Mexico: Detention & Torture Of HR Defender Highlights Criminalization Of Legitimate Protest, UN Committee Finds
GENEVA (14 December 2021) —The UN Committee against Torture has called on Mexico to stop criminalizing legitimate human rights work, after deciding on the case of a human rights defender targeted for his campaigning, resulting in his being detained and tortured for five years for a crime he did not commit.
In a decision published today, the UN anti-torture body found that Damián Gallardo Martínez, a teacher and campaigner for education and indigenous people’s rights, was a victim of torture in Mexico, in violation of Convention against Torture and Other Cruel, Inhuman or Degrading Treatment or Punishment.
Gallardo Martínez, a member of the indigenous Ayuujk People of Santa María Tlahuitoltepec from the Mixe region, had been promoting community education in the indigenous communities in Oaxaca for several years and participated in protests led by the Oaxaca teachers’ union in 2013. In May that year, seven federal police officers broke into his house while he was asleep and arrested him without a warrant.
He was held incommunicado in a secret detention centre where he was beaten by police officers who wanted him to divulge information about other participants in the education rights movement. According to Gallardo Martínez, the officers threatened to rape and kill his daughter and partner, and also murder his parents. Gallardo Martínez was forced to sign blank sheets of paper, which were later used as a supposed confession.
Based on this “confession”, he was charged with involvement in organized crime and the kidnapping of two young nephews of one of the most important businesspeople in Mexico. Gallardo Martínez was transferred to a maximum security prison in Guadalajara in the state of Jalisco, where he was held for five years until the Federal Prosecution Service finally requested the dismissal of the case in December 2018.
During this time, Gallardo Martínez was brutally beaten, subjected to oral and anal cavity searches, deprived of water and sleep, as well as placed in solitary confinement 22 hours a day.

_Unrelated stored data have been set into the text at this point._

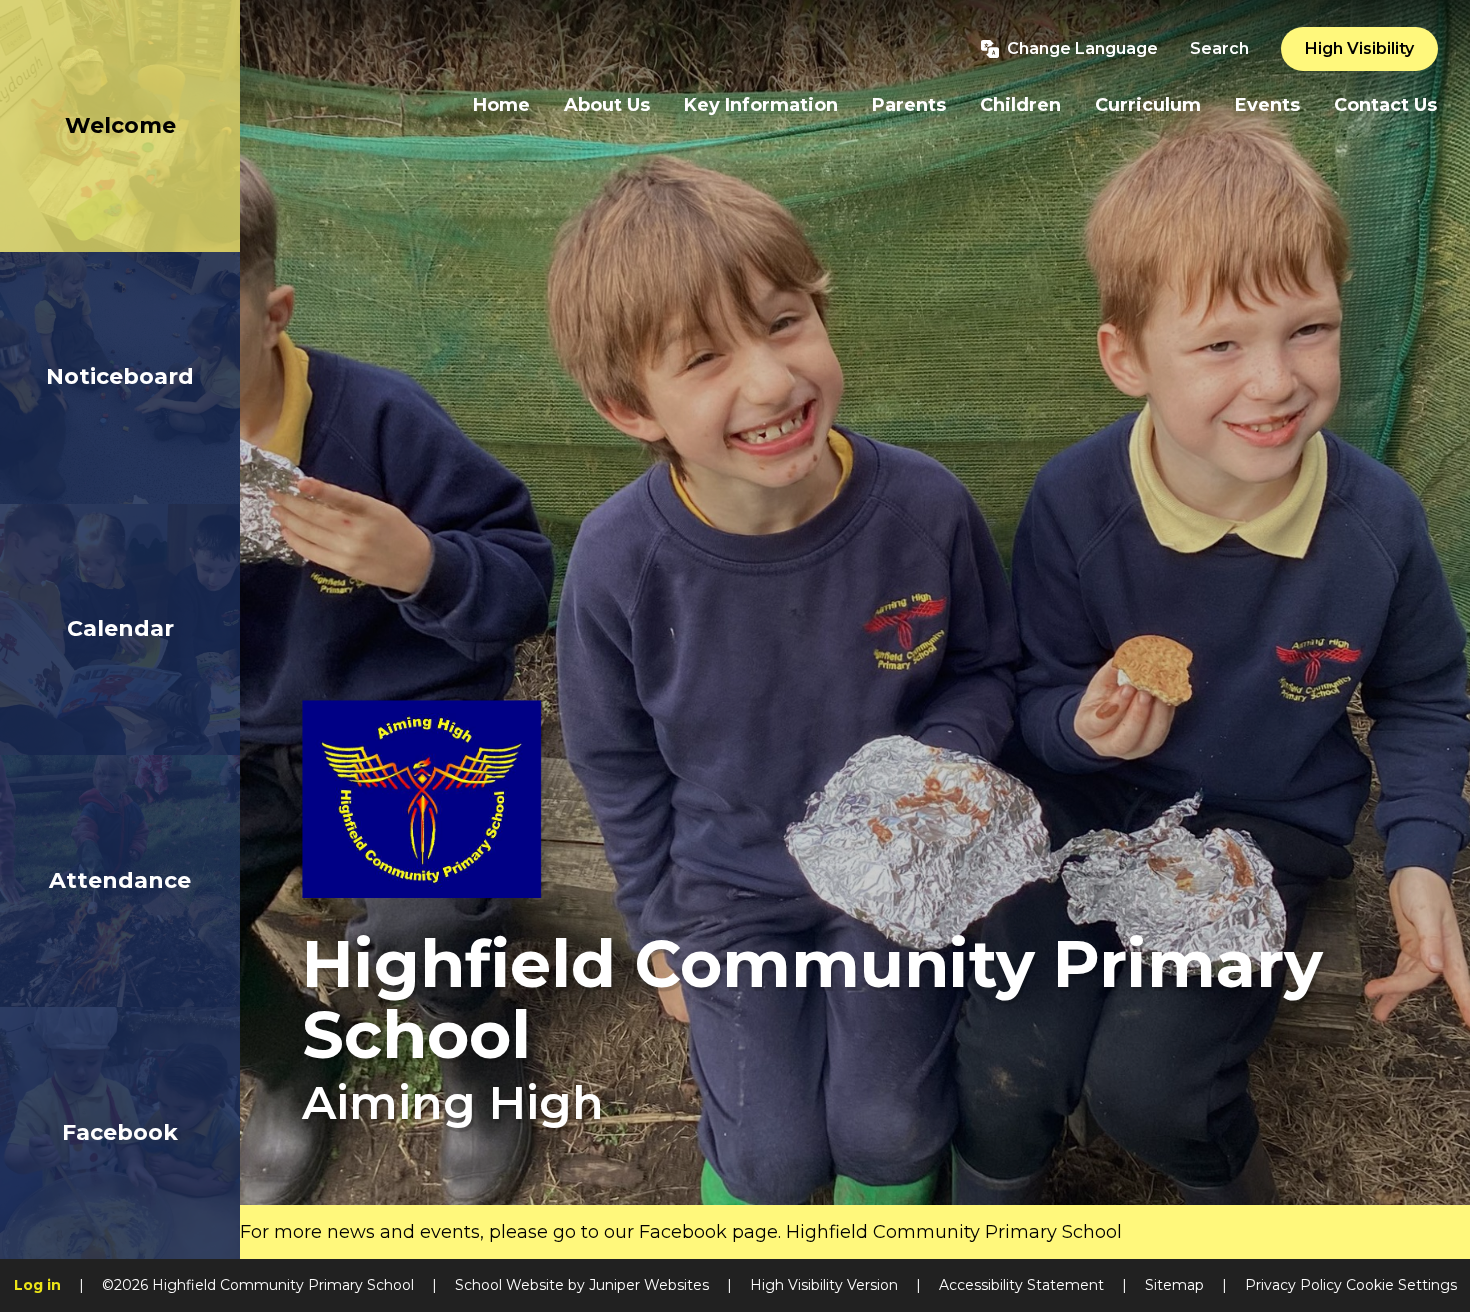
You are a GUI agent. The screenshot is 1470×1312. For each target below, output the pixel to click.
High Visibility (1359, 48)
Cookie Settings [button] (1401, 1285)
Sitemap (1174, 1285)
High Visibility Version (824, 1285)
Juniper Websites (649, 1285)
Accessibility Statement (1021, 1285)
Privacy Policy (1293, 1285)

While he was detained, his father travelled from his community to the main square of Oaxaca City every day to demand justice for his son. The entire family suffered stigmatisation and harassment and as a result were forced to leave their indigenous community.
Gallardo Martínez and family filed formal complaints about the acts of torture in Mexico, but these did not lead to any meaningful investigation. They therefore brought their case to the Committee in 2019.

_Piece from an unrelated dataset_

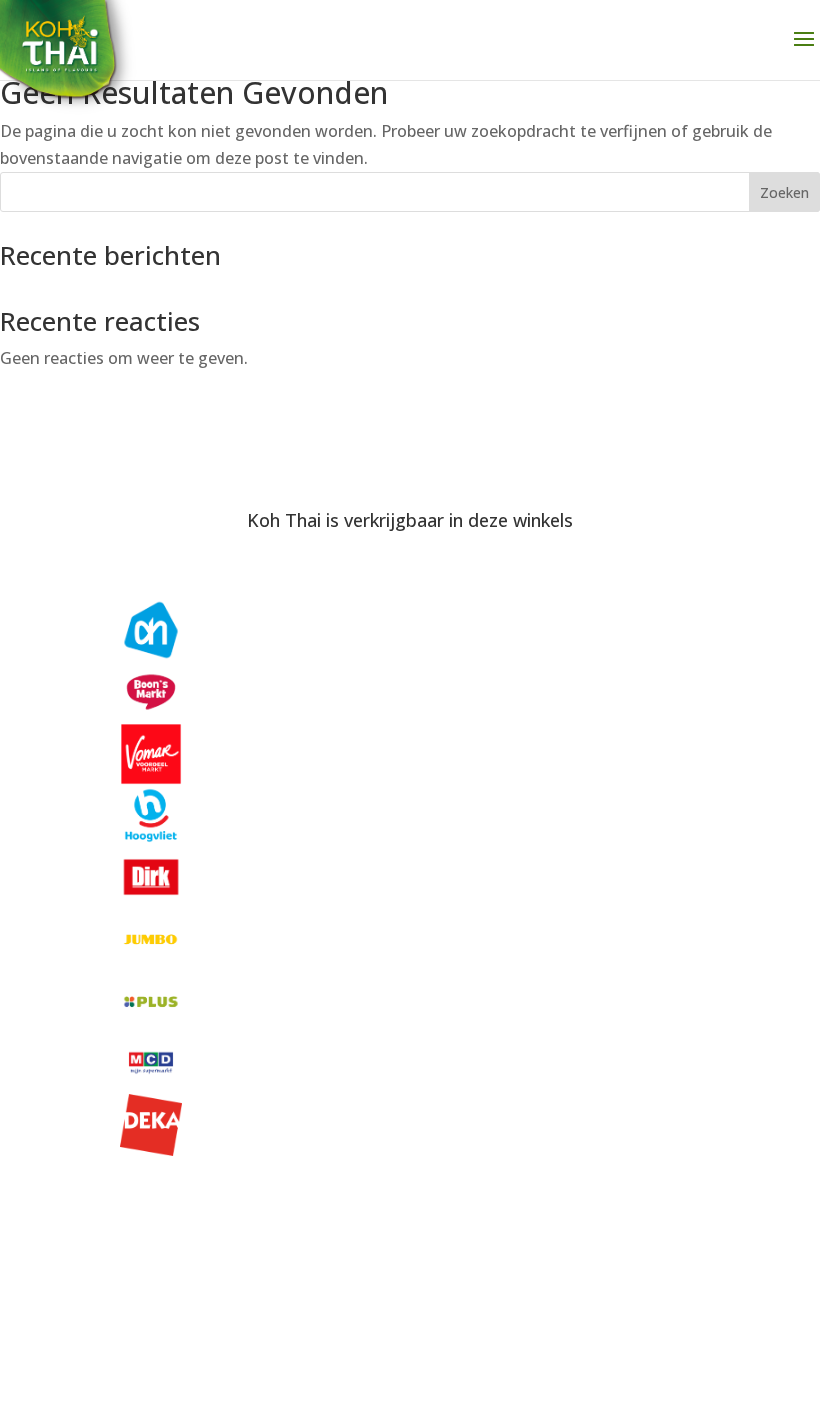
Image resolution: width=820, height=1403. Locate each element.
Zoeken (784, 192)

“Mr. Gallardo Martínez was subjected to acts of torture to bend his will to the extreme and show him that his aggressors would not hold back from inflicting pain and even death,” said Committee member Peter Vedel Kessing.

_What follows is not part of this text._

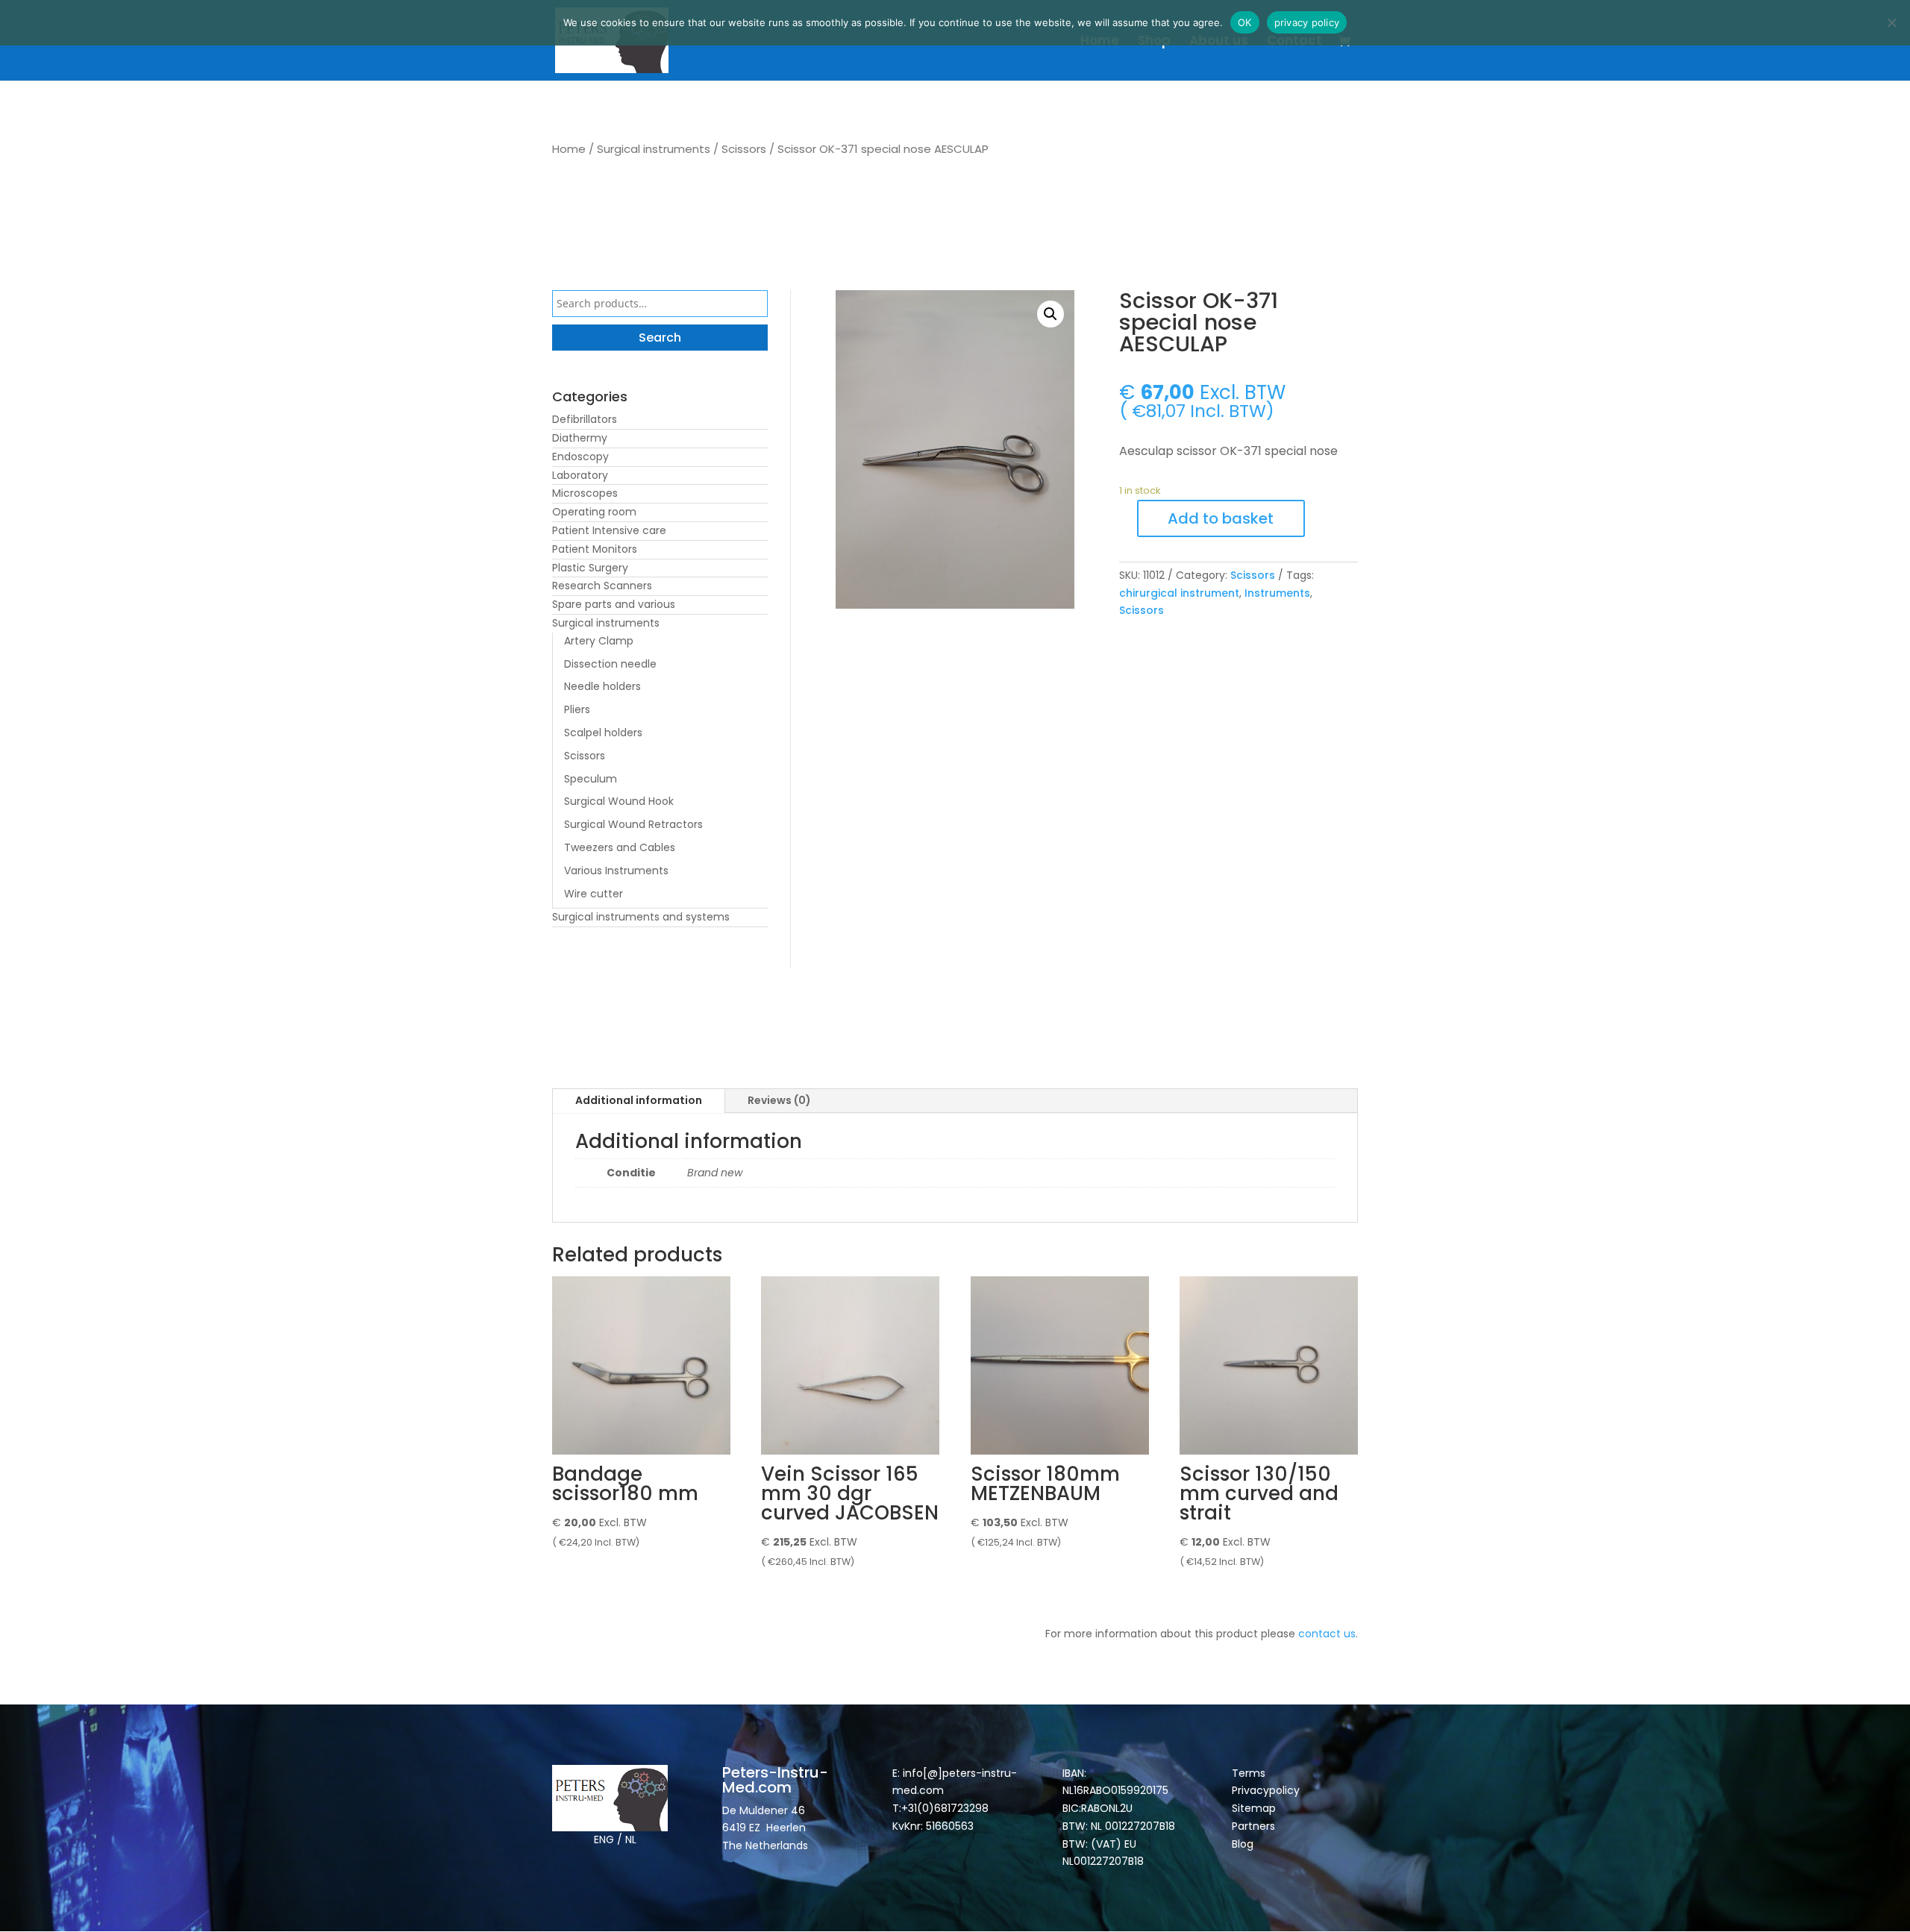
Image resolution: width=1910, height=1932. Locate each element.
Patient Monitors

“Mr. Gallardo Martínez’s immediate family members are also indirect victims given the psychological impact of the stigmatization and harassment they faced. They therefore are also entitled to full reparation,” Vedel Kessing added.
In its findings, the Committee stated that the criminal proceedings brought against Gallardo Martínez were part of a pattern of criminalizing protests by the Oaxaca teachers’ union. The Committee urged Mexico to take the necessary steps to provide guarantees of non-repetition, including by ensuring that those defending education and indigenous peoples’ rights are not criminalized for their legitimate human rights activities.
The Committee also requested that Mexico provide Gallardo Martínez with full compensation, make a public apology to the complainants, and widely disseminate the Committee’s decision through a daily newspaper with a large circulation in the state of Oaxaca.